La première commente l’expression « seul le prononcé fait foi » qui accompagne la transcription des discours du Président de la République du 12 juillet 2021 et du 31 août 2021 sur le site de l’Elysée.

Partie 1 « Seul le prononcé fait foi ».

Le 31 août 2021, dans le propos préliminaire de son allocution, le Président de la République Française faisait part de cette décision « En lançant aujourd'hui cette grande cause nationale qu'est la lecture, ce que nous voulons faire, c'est véritablement mobiliser les enseignants, toutes les associations qui, depuis tant d'années, se battent sur ce sujet. Évidemment aussi nos bibliothécaires, nos libraires, nos éditeurs, nos écrivains, nos acteurs, nos diseurs, parce que lire, et en particulier lire à voix haute, doit être remis au cœur de l'engagement de toute la Nation.»

Ce texte est accompagné sur le site www.elysee.fr de cet avertissement « seul le prononcé fait foi ».

Cette remarque souligne la différence entre la réception d’un message audio visuel transmis par un réseau numérique et la transcription écrite de l’énoncé d’une intervention.

La lecture d’un texte se distinguerait de la réception d’un message audiovisuel qu’il soit issu d’une procédure numérique ou analogique.

Au cours des années 1980, La critique de l’expression « lecture d’image » a mis en évidence que la lecture est une activité cognitive spécifique propre à un rapport entre un lecteur et un texte et que le visionnement et l’audition d’un message audiovisuel sont la réception d’informations sonores et visuelles dont la diffusion impose un rythme et des charges émotives en concurrence avec les appréhensions cognitives du contenu textuel.

Si ces deux activités peuvent être complémentaires, il existe cependant une attitude distincte entre d’une part le spectateur qui regarde et écoute un discours retransmis sur un réseau et d’autre part le lecteur du texte écrit de ce discours.
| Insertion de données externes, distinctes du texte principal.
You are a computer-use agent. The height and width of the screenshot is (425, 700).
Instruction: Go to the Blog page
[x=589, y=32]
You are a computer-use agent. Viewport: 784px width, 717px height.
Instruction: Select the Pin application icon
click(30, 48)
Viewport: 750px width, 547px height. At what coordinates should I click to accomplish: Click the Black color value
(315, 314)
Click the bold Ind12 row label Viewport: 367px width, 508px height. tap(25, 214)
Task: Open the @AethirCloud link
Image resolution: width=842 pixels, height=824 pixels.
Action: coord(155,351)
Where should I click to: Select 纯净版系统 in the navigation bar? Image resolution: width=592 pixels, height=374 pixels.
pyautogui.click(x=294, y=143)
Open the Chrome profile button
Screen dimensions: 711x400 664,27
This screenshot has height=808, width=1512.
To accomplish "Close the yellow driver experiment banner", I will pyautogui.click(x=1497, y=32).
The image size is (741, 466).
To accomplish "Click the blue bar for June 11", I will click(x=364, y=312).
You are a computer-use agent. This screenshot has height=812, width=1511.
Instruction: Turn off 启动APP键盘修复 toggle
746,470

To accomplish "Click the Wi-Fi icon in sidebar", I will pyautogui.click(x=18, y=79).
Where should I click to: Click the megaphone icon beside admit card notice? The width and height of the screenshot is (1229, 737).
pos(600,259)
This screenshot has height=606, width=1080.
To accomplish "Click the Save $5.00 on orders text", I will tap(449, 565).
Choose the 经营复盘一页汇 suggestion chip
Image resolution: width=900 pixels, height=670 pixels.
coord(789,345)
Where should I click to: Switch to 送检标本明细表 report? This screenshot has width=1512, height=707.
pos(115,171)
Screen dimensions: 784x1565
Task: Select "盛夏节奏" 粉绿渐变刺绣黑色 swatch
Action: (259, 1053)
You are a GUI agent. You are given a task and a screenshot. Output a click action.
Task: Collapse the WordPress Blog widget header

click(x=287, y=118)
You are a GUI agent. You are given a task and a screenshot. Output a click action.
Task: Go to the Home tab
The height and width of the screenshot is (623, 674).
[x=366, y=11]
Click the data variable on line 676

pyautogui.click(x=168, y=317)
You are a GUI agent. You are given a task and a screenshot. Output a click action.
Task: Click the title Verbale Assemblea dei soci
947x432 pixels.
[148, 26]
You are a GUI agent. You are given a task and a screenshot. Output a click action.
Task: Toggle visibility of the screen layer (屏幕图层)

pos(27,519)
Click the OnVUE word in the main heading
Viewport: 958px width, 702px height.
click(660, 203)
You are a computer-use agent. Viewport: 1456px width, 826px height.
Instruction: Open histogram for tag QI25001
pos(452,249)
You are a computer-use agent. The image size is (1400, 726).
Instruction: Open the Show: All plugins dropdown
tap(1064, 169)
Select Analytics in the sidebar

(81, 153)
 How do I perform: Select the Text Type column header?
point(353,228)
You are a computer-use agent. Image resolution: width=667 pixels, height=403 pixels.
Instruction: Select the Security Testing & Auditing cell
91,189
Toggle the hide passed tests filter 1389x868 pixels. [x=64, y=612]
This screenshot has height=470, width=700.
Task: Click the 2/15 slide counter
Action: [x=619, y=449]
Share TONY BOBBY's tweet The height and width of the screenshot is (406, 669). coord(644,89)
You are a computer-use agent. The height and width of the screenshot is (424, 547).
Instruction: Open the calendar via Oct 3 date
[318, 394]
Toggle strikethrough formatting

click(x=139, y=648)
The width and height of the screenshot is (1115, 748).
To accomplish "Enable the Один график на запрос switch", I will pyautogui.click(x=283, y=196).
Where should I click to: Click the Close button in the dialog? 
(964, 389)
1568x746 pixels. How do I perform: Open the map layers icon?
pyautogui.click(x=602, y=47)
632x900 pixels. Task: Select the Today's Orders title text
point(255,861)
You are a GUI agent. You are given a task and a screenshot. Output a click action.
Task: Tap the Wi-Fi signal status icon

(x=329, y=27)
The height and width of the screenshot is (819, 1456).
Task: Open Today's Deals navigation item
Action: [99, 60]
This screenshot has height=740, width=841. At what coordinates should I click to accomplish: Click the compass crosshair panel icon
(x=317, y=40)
Poser cette différence est un des enjeux de l’éducation et de l’enseignement à une époque où le temps consacré à la consultation des écrans prévaut sur le temps de la lecture des textes. Il faut ici distinguer la consultation des informations brèves sur les écrans, limitées par un algorithme et la lecture d’un texte qui peut être par exemple de nature littéraire ou scientifique.

Le spectateur face à un écran est distrait du contenu du texte énoncé par la prédominance du visuel et du sonore, par l’immédiateté de la réception du message audiovisuel, par son rythme imposé, par les parasites visuels et sonores tels que les gestes de l’intervenant, ses accents toniques.

Ces remarques mettent en évidence l’importance de l’expression « seul le prononcé fait foi » qui met en garde contre toute lecture du texte du conférencier extrait de son contexte gestuel et environnemental tel que la solennité des signes de la République.

Elles soulignent que deux contextes, l’un celui d’un téléspectateur, l’autre celui d’un lecteur induisent deux comportements.

L’énoncé peut avoir une forte portée émotionnelle qui lie la peur d’une mort annoncée à des souvenirs personnels et raviver à la fois des angoisses et des incertitudes liées à des informations contradictoires circulant sur les médias.

Confronté à la description d’une situation critique et d’une annonce coercitive concernant son corps et sa propre liberté de décider, le spectateur de la surface écranique perd toutes ses fonctions vitales et en particulier celles d’analyse et d’esprit critique. Il subit un choc émotionnel.

Ce fut le cas lors du discours présidentiel du 12 juillet 2021 pour un grand nombre de téléspectateurs.

Quand l’expression « langage de vérité » prononcé par le conférencier exprime une certitude, le caractère univoque des mesures coercitives, contraintes morales et physiques, n’admettent point de débat.

Le téléspectateur subit des assertions telles celles de la déclaration d’une guerre ou d’une lutte contre une épidémie qui altèrent toute réflexion. 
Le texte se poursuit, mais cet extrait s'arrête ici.